The sessions do not simply consist of providers lecturing to the patients; rather, they are facilitated discussions -- the women are active participants who learn from each other and are able to raise concerns and issues that they might otherwise not have had the opportunity to bring up in a brief 10-minute encounter with a provider. The group dynamic can reinforce the message that the provider wants the patients to absorb, and having a provider lead the discussion adds authority to the message that would otherwise be lost if the patient were to get it from a handout or other source. Thus, a discussion about nutrition, smoking cessation, or breastfeeding, as examples, can become more culturally appropriate for the group and be more likely to change patient behavior than if the patient were simply to read about good nutrition in a pamphlet, for example. These are all key components of prenatal care that are frequently not well dealt with in traditional prenatal care.

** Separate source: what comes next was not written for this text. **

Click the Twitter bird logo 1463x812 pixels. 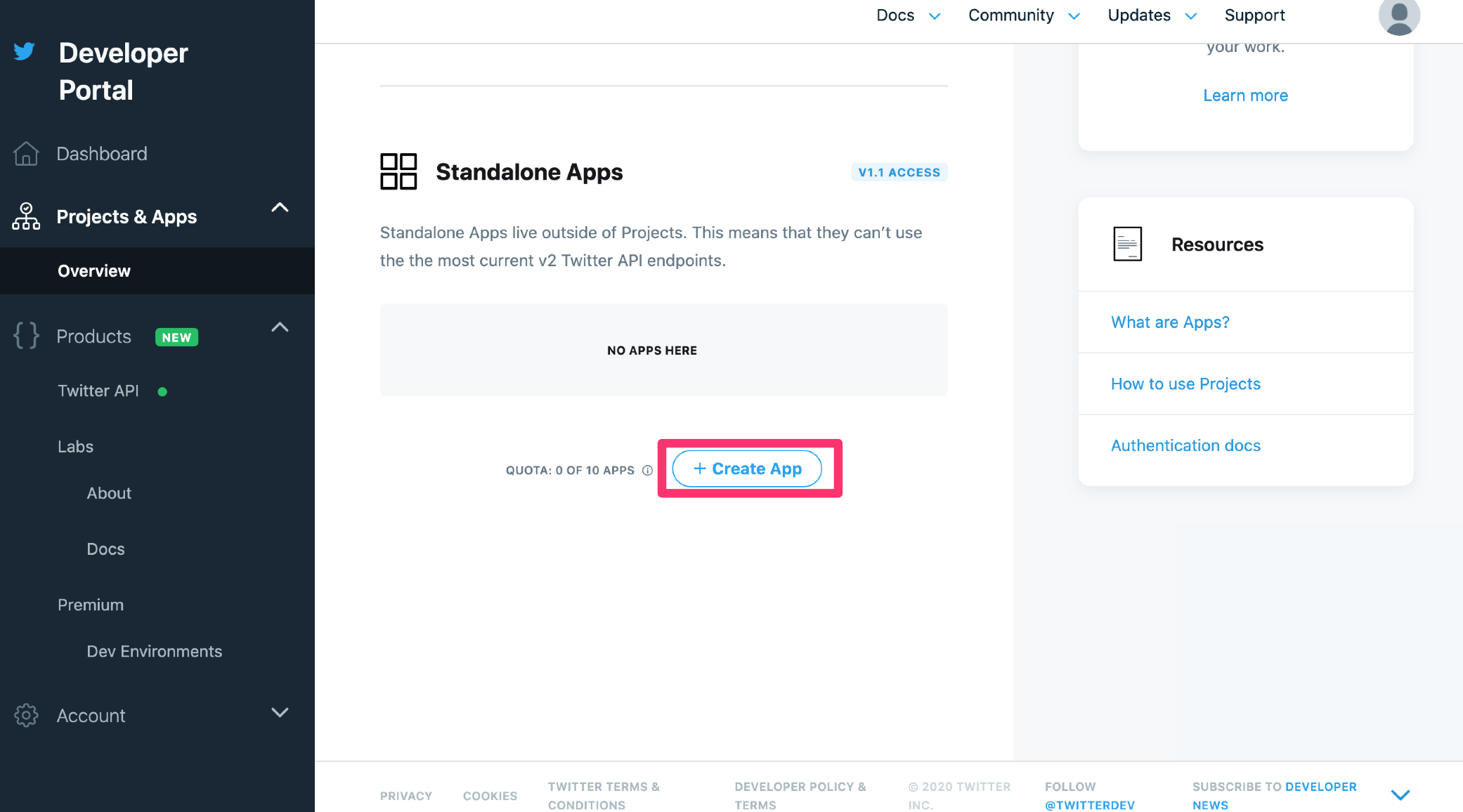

Women who have participated in groups in our office have raved about it. Multiparas have commented that they never knew there was so much they could learn during prenatal care. Nulliparas have reported that they feel well prepared for labor and delivery. Our observation is that women are much more satisfied with their prenatal care when they have participated in group care. And because we get to know our patients better, we have been in a better position to support our patients through the significant stresses at home such as situations of domestic violence and postpartum depression. Our impression is that women who have participated in group care are more successful at breastfeeding and that we hope will translate into healthier mothers and babies.

By lowering levels of stress during pregnancy through support and education, group prenatal care may even have an impact on rates of low birth weight. With improved patient satisfaction and closer bonds with providers (in the traditional model of care, patients will spend approximately 2 hours with their providers in total over the course of their pregnancy as compared to 20 hours in the group model), patients may be even less likely to initiate frivolous lawsuits against their doctors. This model of care may not be for all patients, but given that it allows providers to accomplish more with their patients without sacrificing their productivity or any of the elements of traditional prenatal care, I believe the Centering Pregnancy model is clearly a superior model of prenatal care.